A única coisa que sua médica falava é que não o deixaria morrer, pois nenhum médico poderia fazer isto. Na minha cabeça eu pensava, “dane-se que ele está sofrendo, dane-se que sua força, seu caráter e sua história de vida estão virando história de corredor de hospital. O que importa é que ela, como médica, tinha feito um juramento para um tal de hipócrates e por isto, meu pai não podia simplesmente ir” .
A morte era uma tragédia afinal, o hospital ia ficar sem receber e os médicos, com a morte dos doentes, iam ter que se explicar, iam ter que dizer que de fato, não tem a menor idéia do que estão fazendo. como de fato não tem.
É um teatro de marionetes onde meu pai foi o ator principal, indo para lá e para cá, dançando quando o remédio era bom, sonhando quando davam uma notícia alegre e ficando deprimido quando sua consciência mostrava-lhe a realidade.
Eu me recinto de não terem deixado meu pai ir em paz. Sem que fosse furado, cortado, anestesiado, sedado, imobilizado por um bando de gente que o conheciam por um número no prontuário.
Meu pai morreu há alguns anos. Meu pai morreu quando teve que ser internado 137 vezes no hospital, quando parou de andar e quando pela falta de oxigênio não conseguia mais ler. Meu pai morreu em vida e os médicos cuidavam só do que nunca interessou para ele, do seu corpo. Nem isto conseguiram entender.

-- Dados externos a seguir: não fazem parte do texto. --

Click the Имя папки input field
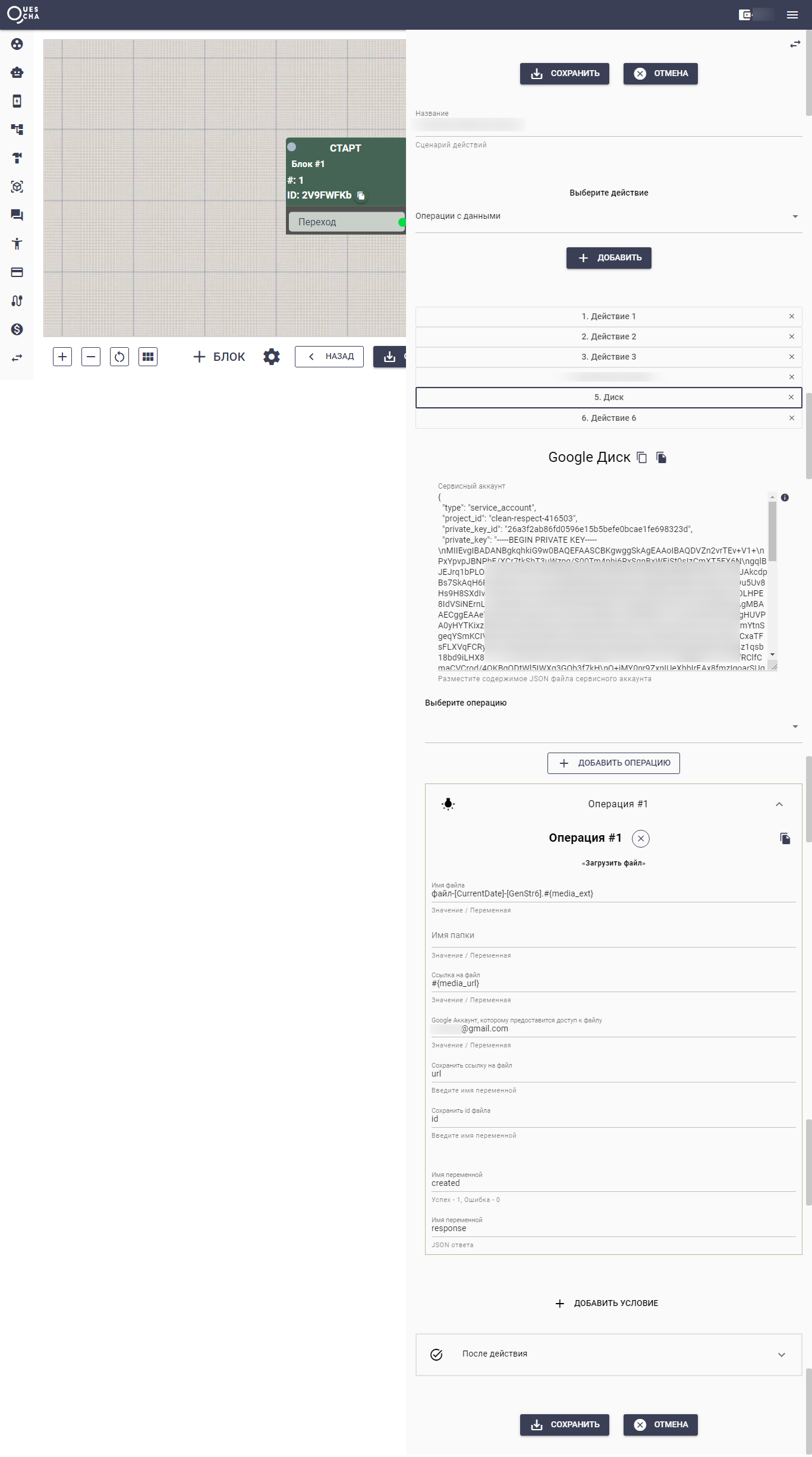Image resolution: width=812 pixels, height=1457 pixels. [x=613, y=936]
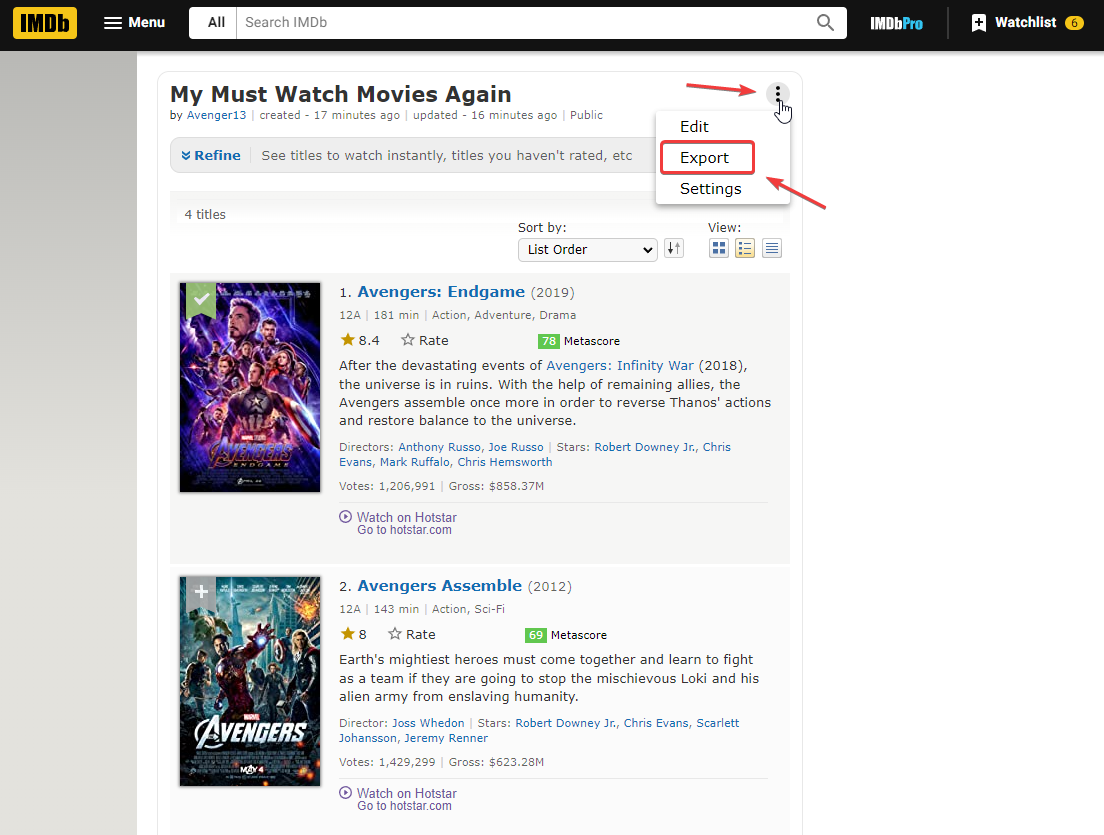Click the search magnifier icon
Screen dimensions: 1104x835
(825, 23)
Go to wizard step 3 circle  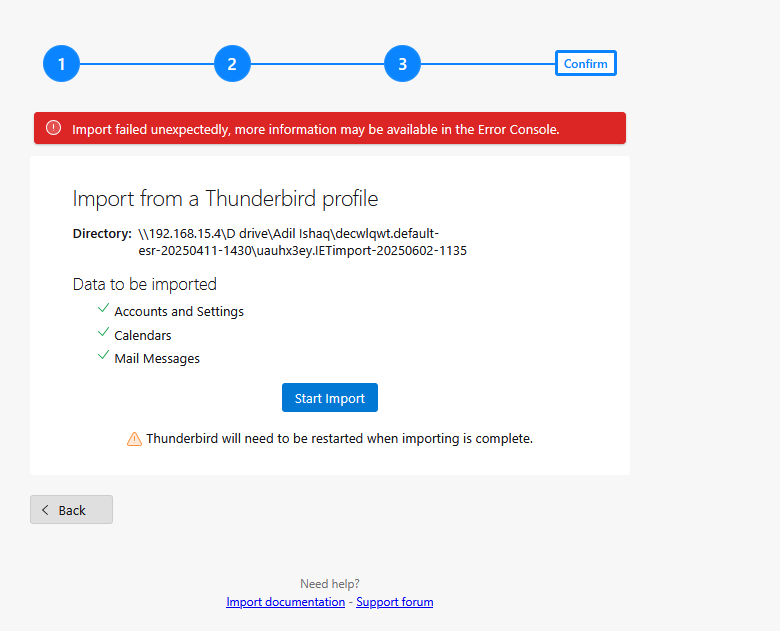pos(402,64)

Sua alma foi embora há alguns anos. E eu estava lá. Enquanto ele estava são, em casa, lendo, trabalhando, falando, ouvindo e participando eu estava lá. O que morreu semana passada não foi meu pai. Foi só um pedaço de carne.
Meu pai continua. Continua em mim, nos meus filhos e nos milhares de exemplos que tenho dele na memória. Meu pai continua nas frases que sei e repito por causa dele, nos livros e nas histórias da mitologia graga que leio por causa dele, por causa tanto das nossas diferenças quanto das nossas semelhanças – que eram muitas.
Se nos tornamos o que não queremos ser, nunca estarei tão próximo do meu pai quanto daqui para frente, porque de todos os embates e diferenças que tivemos, os que mais me marcaram foram aqueles que ele não fazia questão que eu aprendesse na hora. Dizia para eu ter calma, que na hora certa eu ia ver. E eu os estou vendo, um a um.
E nenhum ritual bobo, que só serve para dar satisfação social para um monte de gente que nunca conviveu com ele ou comigo vai tirar isto de mim. A minha resiliência em participar destes ritos é justamente porque não sinto nada. Tem horas que simplesmente não vale ser hipócrita somente para ser aceito. Para mim, esta é uma delas.